But some people just want the alluring aftermath of a workout? “Every morning I skip and do sit-ups until I sweat a great deal,” says Samalie Naiga. She says nothing looks as awful as a flabby belly bulge in a nice dress. “Now I am confident enough to get into a two-piece swimsuit and feel at ease.”

From the instructor
Antonio Bukhar, a Ugandan professional dancer with a dance studio at Royal Suites, Bugolobi, principally targets the corporate looking for a remedy for their sedentary lifestyle and those who may want to tone their body.

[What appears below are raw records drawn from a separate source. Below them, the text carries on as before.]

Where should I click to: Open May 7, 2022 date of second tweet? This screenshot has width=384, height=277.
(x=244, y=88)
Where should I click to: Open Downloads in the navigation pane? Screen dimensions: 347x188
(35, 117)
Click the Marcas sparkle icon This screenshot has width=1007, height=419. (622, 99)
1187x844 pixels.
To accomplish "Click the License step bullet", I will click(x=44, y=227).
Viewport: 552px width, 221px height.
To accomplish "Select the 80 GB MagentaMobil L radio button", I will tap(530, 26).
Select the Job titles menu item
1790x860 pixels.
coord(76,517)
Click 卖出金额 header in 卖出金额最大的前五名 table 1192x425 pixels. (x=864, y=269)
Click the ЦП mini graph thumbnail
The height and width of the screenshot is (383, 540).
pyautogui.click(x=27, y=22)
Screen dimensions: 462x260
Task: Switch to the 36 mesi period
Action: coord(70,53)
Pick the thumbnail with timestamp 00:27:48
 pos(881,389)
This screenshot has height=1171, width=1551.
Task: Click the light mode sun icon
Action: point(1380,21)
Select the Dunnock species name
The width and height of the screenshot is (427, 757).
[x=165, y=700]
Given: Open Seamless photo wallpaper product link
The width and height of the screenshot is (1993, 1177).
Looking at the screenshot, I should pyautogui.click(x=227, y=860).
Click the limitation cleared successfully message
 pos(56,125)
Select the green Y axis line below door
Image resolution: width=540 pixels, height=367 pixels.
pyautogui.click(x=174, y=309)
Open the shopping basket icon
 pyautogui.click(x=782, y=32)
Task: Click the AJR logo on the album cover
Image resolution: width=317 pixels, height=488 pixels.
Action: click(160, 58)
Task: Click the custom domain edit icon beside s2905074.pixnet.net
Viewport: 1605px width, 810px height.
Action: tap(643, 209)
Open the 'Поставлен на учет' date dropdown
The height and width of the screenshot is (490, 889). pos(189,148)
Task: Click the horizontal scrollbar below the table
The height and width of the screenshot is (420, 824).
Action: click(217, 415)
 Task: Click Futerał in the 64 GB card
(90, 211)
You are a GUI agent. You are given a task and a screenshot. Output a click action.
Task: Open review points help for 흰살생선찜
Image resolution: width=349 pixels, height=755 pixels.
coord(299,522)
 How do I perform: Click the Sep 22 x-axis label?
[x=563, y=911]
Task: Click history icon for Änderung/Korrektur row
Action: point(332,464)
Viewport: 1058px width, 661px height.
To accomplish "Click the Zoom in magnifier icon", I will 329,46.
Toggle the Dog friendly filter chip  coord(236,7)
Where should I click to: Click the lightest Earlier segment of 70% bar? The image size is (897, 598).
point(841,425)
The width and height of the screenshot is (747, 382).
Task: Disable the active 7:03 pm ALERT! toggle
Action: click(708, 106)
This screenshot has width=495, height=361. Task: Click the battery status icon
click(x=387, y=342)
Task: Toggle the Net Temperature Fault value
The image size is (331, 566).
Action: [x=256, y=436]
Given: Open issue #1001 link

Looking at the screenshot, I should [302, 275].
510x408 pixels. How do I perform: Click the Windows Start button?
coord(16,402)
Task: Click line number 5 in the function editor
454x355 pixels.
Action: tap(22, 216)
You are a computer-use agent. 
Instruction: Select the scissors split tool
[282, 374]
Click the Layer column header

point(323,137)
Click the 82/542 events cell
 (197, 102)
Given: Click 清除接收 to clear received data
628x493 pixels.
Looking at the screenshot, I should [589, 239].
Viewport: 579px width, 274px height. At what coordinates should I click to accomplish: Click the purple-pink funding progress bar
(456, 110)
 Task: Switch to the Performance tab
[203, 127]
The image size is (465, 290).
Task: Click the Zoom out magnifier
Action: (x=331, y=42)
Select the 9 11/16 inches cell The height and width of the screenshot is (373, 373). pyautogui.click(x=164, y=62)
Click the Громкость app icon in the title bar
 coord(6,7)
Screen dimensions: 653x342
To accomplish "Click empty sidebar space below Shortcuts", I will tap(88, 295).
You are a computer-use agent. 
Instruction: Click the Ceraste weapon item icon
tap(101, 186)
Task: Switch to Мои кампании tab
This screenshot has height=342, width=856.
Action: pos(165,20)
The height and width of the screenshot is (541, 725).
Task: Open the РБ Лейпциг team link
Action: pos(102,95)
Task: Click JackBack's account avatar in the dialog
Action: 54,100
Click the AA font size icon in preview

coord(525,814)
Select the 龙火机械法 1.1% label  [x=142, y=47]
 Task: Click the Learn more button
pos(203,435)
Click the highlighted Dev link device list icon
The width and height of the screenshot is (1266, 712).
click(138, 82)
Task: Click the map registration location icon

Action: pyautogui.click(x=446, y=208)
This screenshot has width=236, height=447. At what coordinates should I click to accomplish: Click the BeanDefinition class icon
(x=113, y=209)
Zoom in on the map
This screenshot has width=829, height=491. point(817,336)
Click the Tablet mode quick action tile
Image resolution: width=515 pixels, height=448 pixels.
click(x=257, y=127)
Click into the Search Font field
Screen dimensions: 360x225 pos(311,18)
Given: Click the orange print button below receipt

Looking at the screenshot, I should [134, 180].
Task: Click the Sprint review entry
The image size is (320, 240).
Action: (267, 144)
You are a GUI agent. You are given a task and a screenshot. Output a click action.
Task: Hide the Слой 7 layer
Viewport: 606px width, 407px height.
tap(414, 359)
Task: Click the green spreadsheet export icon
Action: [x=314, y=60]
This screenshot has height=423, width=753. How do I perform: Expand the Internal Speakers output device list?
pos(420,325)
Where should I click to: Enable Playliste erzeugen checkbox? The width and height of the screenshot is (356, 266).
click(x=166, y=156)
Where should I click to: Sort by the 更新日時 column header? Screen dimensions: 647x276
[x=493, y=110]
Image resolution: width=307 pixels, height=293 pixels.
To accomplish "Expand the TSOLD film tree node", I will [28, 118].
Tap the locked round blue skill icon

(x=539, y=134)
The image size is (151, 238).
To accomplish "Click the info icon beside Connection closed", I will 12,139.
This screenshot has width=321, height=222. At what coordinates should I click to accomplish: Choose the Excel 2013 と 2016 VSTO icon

“Dance is one of the recognised cardiovascular exercises (fitness routines that involve working out the whole body simultaneously) and is in the same category as swimming, cycling, jogging and walking. It gets you sweating like crazy and panting,” he says. The spectrum of dance genres takes in African movement, salsa, breakfast, hip-hop, dance hall and the Zumba fitness dances.

The workouts begin with warm-ups and stretches. Slower music is played when stretching to get you concentrating and relaxed right before getting on the floor and sweating the day’s fatigue off.

It is just as well that the fitness bug has finally bitten us. In fact, we have caught up so late, as a daily workout could extend one’s lifespan by about four years, a fact several health journals worldwide have sold since time immemorial. Working out keeps one strong, healthy and good-looking. Is it a wonder that Goloola Moses has many girls stalking him?